--- Exercise data ---

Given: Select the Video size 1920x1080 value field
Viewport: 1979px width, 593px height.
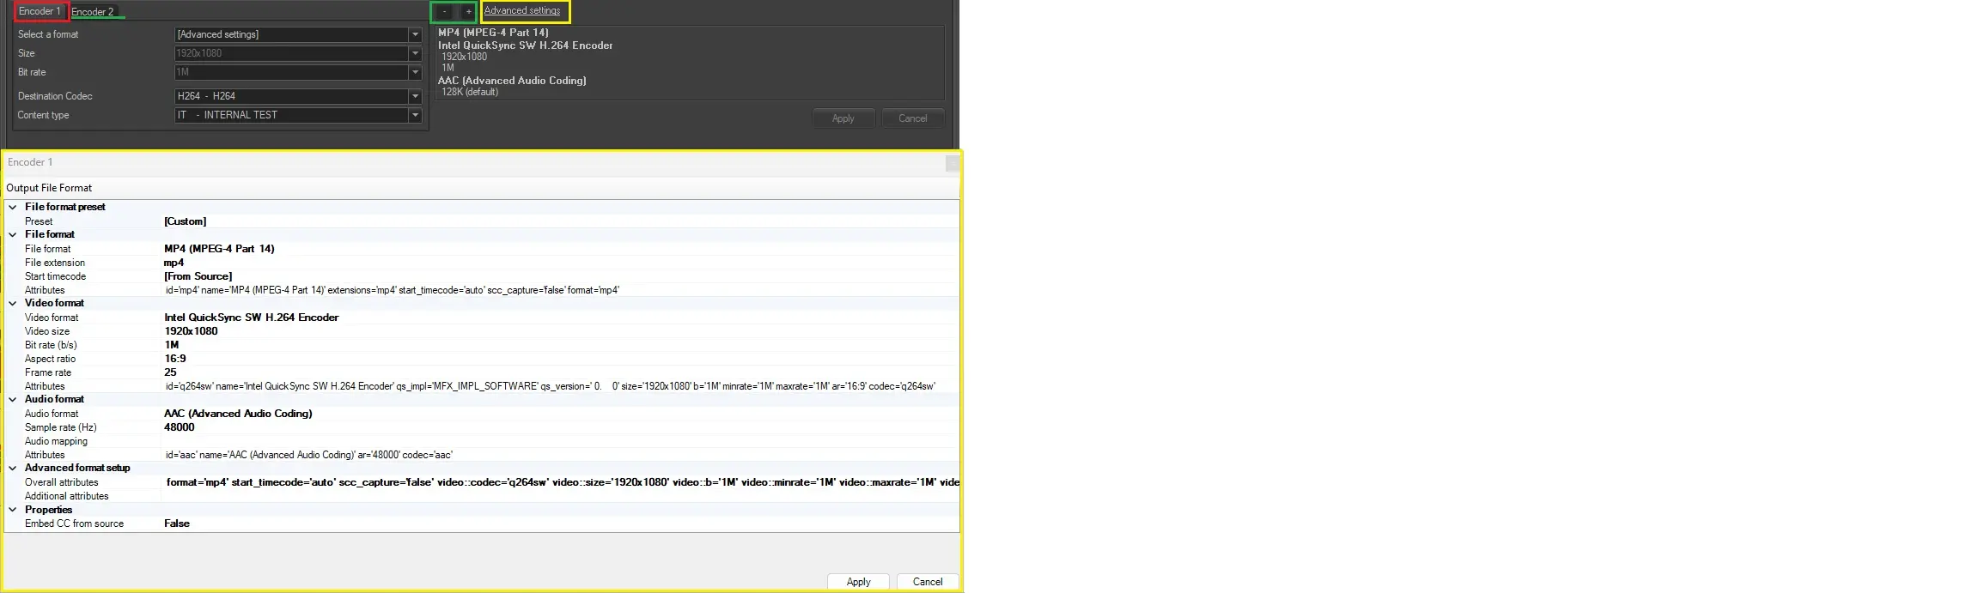Looking at the screenshot, I should coord(191,331).
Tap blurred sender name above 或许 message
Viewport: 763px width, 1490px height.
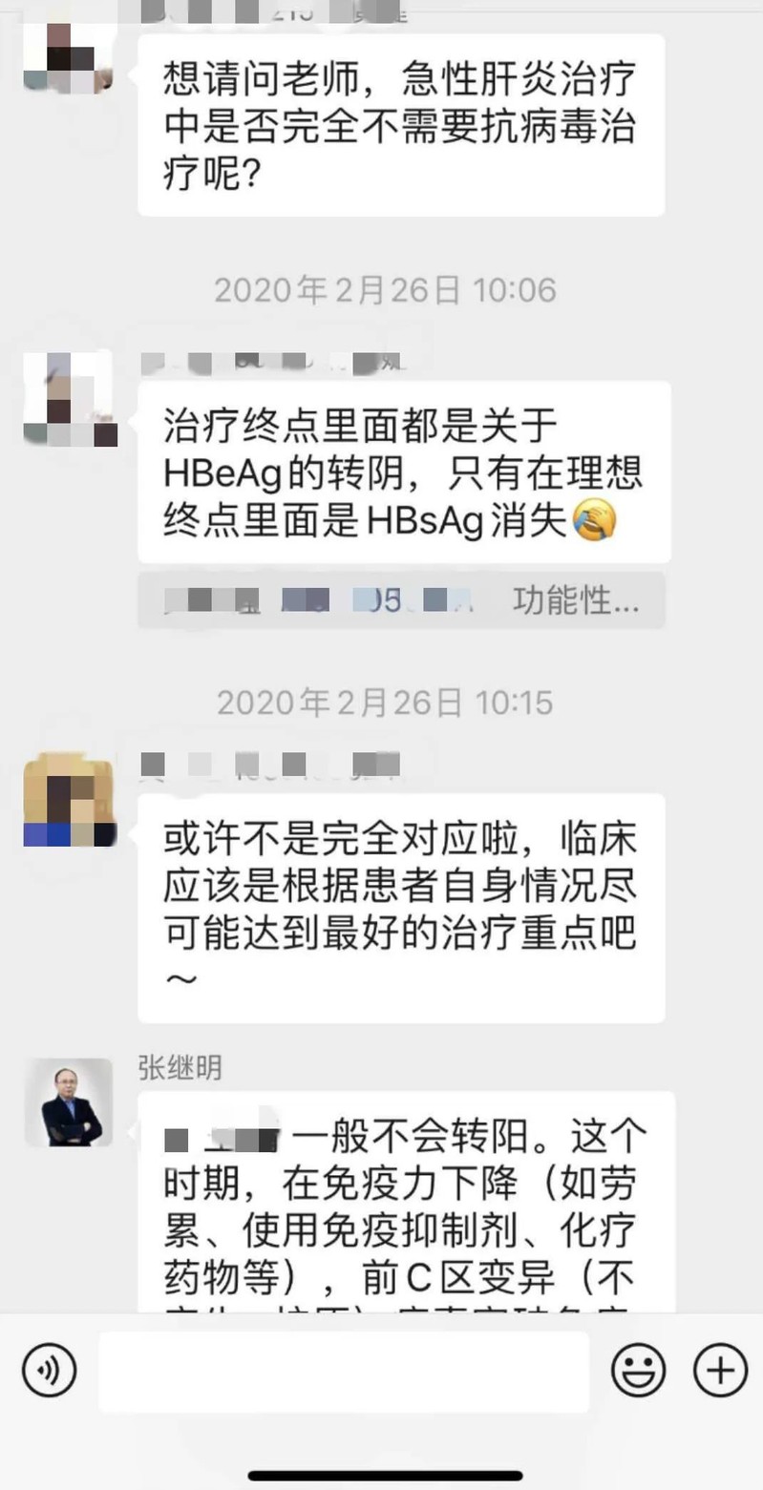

---

What is required =>
Repeat the entries faithfully. Any picture gets left out.

Solution =>
Given: Select the Video size 1920x1080 value field
Viewport: 1979px width, 593px height.
Looking at the screenshot, I should coord(191,331).
Tap blurred sender name above 或许 message
Viewport: 763px width, 1490px height.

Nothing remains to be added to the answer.